Dans le cadre des Nuits Botanique 2016, la fabuleuse salle du Cirque royal accueillait Yann Tiersen, musicien et compositeur responsable de ballades mélancoliques, dont certaines sont devenues notoires. Et c’est au sein d’une ambiance décontractée qu’il est venu présenter son dernier petit bijou. Intitulé « EUSA », son neuvième opus rend hommage à sa Bretagne bien-aimée. Dix morceaux délicats, oniriques. Un voyage aux effluves bretons, mais qui souffre parfois d’une absence de tressaillements, d’émotions inattendues.
« 48° 26' 19" N 5° 6' 40" W ». Non, ce ne sont pas exactement les durées des morceaux du nouvel elpee de l’artiste récompensé à deux reprises par une Victoire de la Musique pour les films ‘Le Fabuleux destin d’Amélie Poulain’ et ‘Good Bye, Lenin !’ Pour ce dernier essai, Yann Tiersen s’est retranché dans son fief natal, loin du tumulte de la ville, afin de composer de nouveaux poèmes symphoniques. De « Porz Goret » (dont les coordonnées sont communiquées en introduction) à « Lok Gweltaz » en passant par « Penn Ar Roc’h », l’artiste a arpenté les recoins de l’île d’Ouessant en y laissant son empreinte musicale. En effet, chaque plage de son dernier long playing, dont la sortie est prévue pour septembre 2016, a été baptisée suivant les noms des lieux qu’il a visités. C’est un vibrant tribut à la région qui l’a vu naître.
La salle est comble. Sur scène, un piano à queue trône à côté d’un violon, de deux ‘toy’ pianos et d’un mélodica. On connaissait la timidité de l’artiste et il le prouve une fois de plus. Une bière à la main, il s’avance nonchalamment et s’installe derrière ses ivoires. Les premières notes sont hésitantes. Un magnétophone par bande magnétique diffuse simultanément des enregistrements de différents lieux captés sur l’îlot ouessantin. On entend les vagues s’échouer sur les côtes. La symbiose semble tracer une parfaite harmonie. Mais les premières minutes laissent un goût de trop peu. Le temps s’égrène et les compositions manquent d’émotion. Jusqu’à cette ballade intitulée « Penn Ar Roc’h », un morceau dont les suites de croches rendent vigueur à des fragments musicaux jusqu’ici légèrement moroses. La prestation du compositeur, timide et hésitante au départ, monte progressivement en crescendo. Sans doute aussi à cause de son doigté, de plus en plus agile.

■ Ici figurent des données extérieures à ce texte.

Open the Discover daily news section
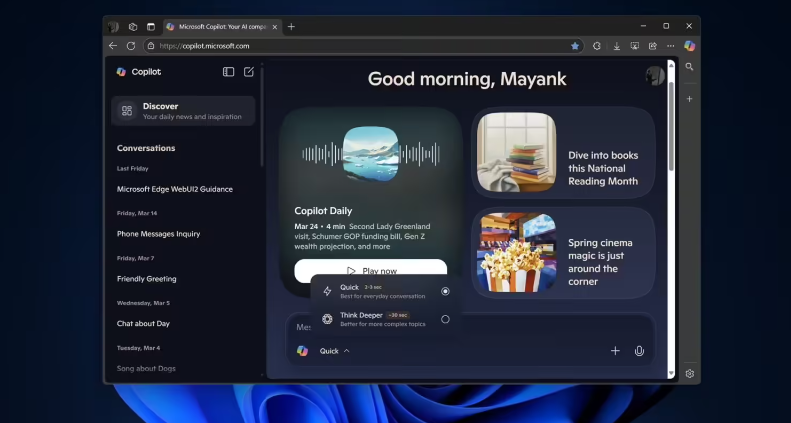 (x=183, y=111)
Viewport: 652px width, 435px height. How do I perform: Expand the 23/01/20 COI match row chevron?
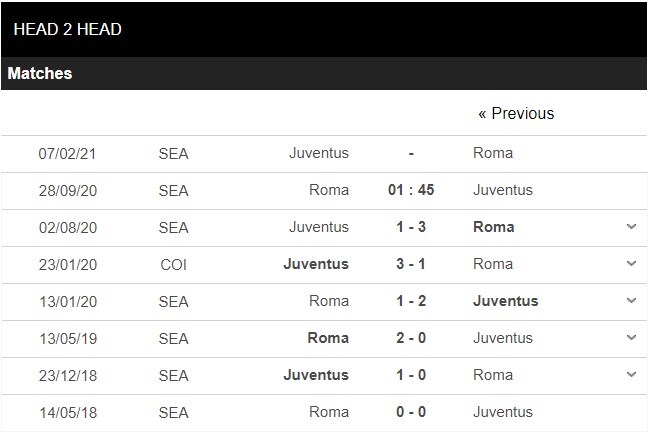pyautogui.click(x=631, y=264)
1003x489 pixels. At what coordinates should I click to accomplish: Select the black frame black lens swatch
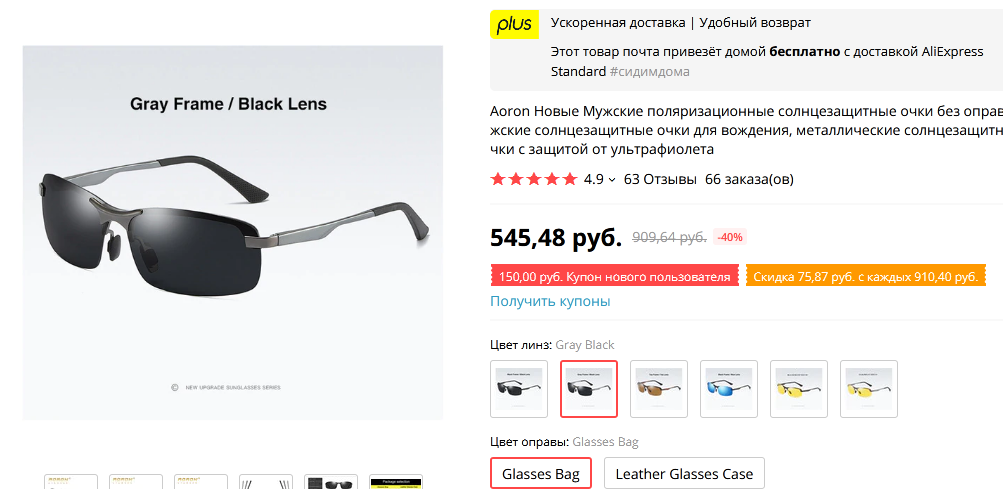[519, 389]
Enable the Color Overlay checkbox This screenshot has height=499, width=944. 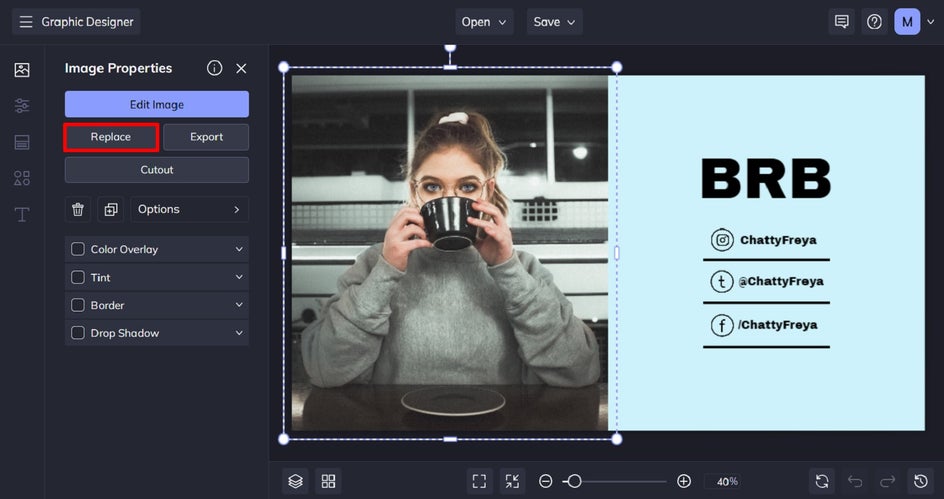(x=78, y=249)
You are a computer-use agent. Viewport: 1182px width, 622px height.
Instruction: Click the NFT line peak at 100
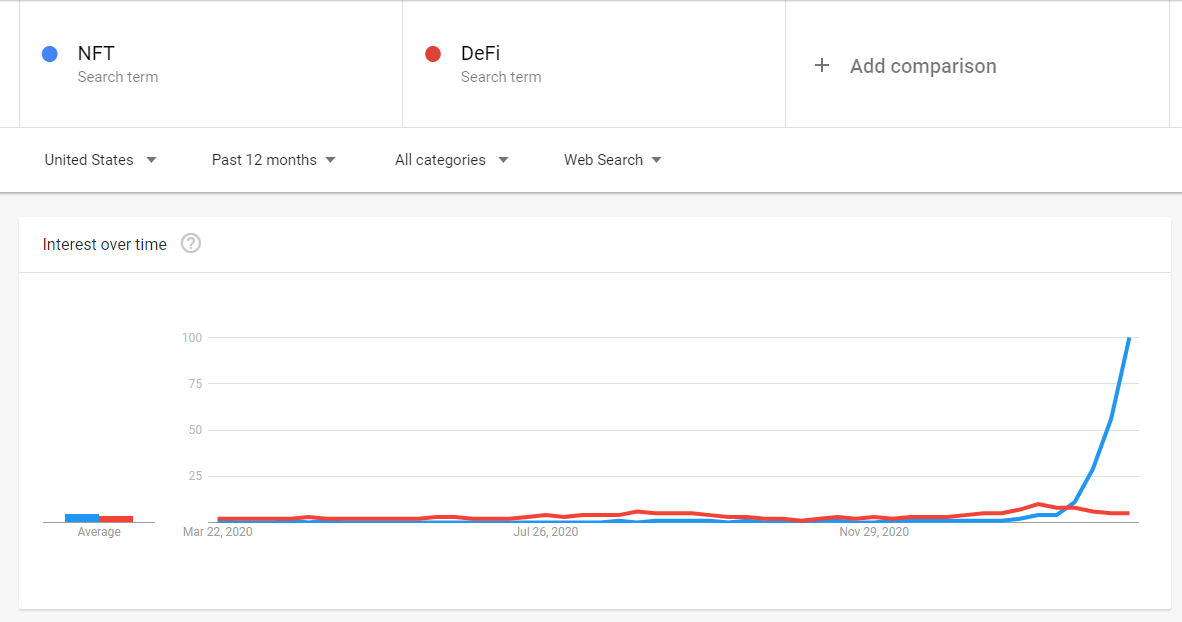click(1129, 339)
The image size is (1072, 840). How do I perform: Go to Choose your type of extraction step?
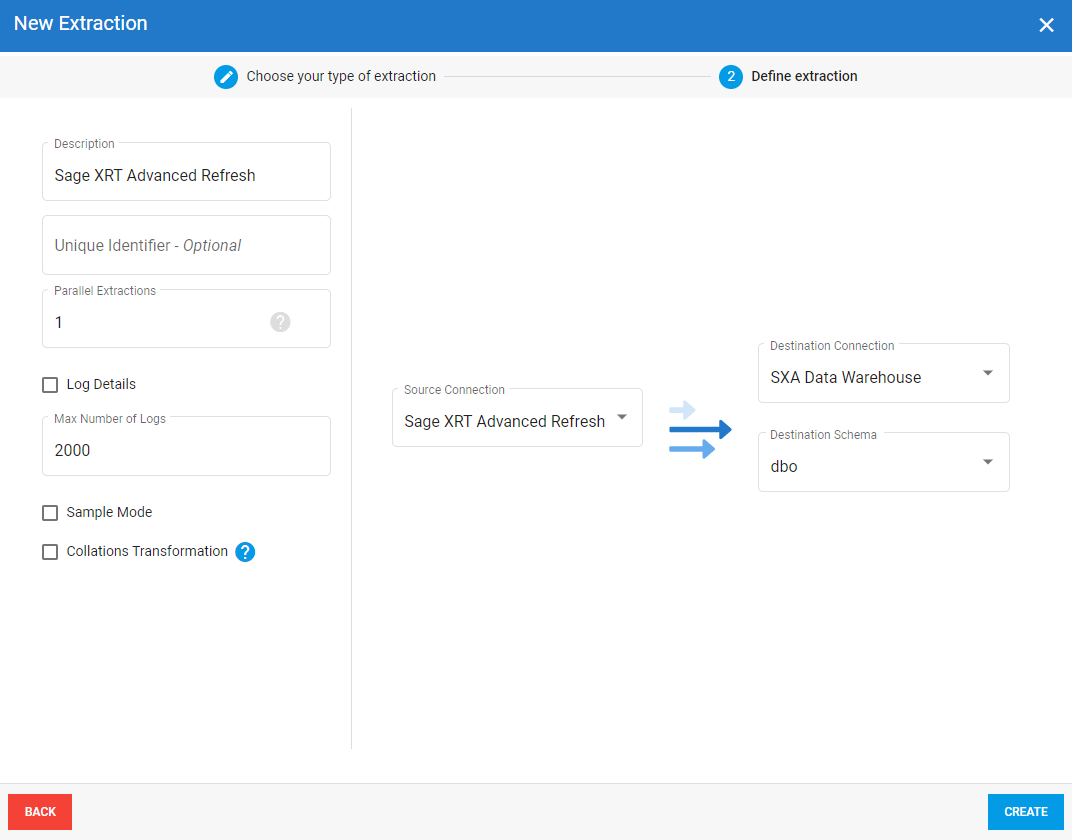341,77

La suite s’annonce plus allègre. Le titre « Kadoran » démontre sa virtuosité au piano tandis que celui de « Penn ar Lann », révèle sa sensibilité. Le public est conquis. L’artiste adresse un timide merci entre chaque grande composition, ce qui fait rire l’auditoire. La troisième partie fait la part belle au violon ou au toy piano, qu’il joue de main de maître. Le tube « La dispute » interprété au mélodica et aux ivoires nous replonge dans le film qui a rendu célèbre le multi-instrumentiste. Les mélomanes sont sous le charme. La soirée se termine, en apothéose. Magistral, le violon illumine le fabuleux « Sur le fil ». Et la prestation est unanimement ponctuée par des applaudissements nourris.
Ce dernier LP, aux couleurs ouessantines, joue la carte des émotions et propose un retour aux sources pour le maître des ballades mélancoliques. Ouessant, Eusa en breton, est un lieu où l’artiste a jeté l’ancre. Ses titres sont composés avec beaucoup d’amour. Mais l’ensemble de son chef-d'œuvre manque parfois de mordant, d’un grain de folie. Peut-être qu’en rendant hommage à ces lieux tant aimés, le maestro a oublié d’en explorer d’autres.